Noise threshold and resource cost of fault-tolerant quantum computing with Majorana fermions in hybrid systems
Ying Li

TL;DR
This paper investigates the error thresholds and resource costs for fault-tolerant quantum computing using Majorana fermions combined with unprotected quantum systems, highlighting conditions for improved efficiency.
Contribution
It analyzes the error correction performance in hybrid topological quantum systems and identifies when Majorana fermions can reduce resource requirements.
Findings
Error correction performance depends on noise susceptibility of Majorana fermions.
High fault-tolerance threshold achievable if topological charge is noise-insensitive.

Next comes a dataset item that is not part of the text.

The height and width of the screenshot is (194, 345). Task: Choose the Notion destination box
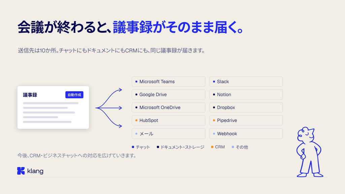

Potential to encode logical qubits with significantly fewer physical qubits.
Abstract
Fault-tolerant quantum computing in systems composed of both Majorana fermions and topologically unprotected quantum systems, e.g. superconducting circuits or quantum dots, is studied in this paper. Errors caused by topologically unprotected quantum systems need to be corrected with error correction schemes, for instance, the surface code. We find that the error-correction performance of such a hybrid topological quantum computer is not superior to a normal quantum computer unless the topological charge of Majorana fermions is insusceptible to noise. If errors changing the topological charge are rare, the fault-tolerance threshold is much higher than the threshold of a normal quantum computer, and a surface-code logical qubit could be encoded in only tens of topological qubits instead of about a thousand normal qubits.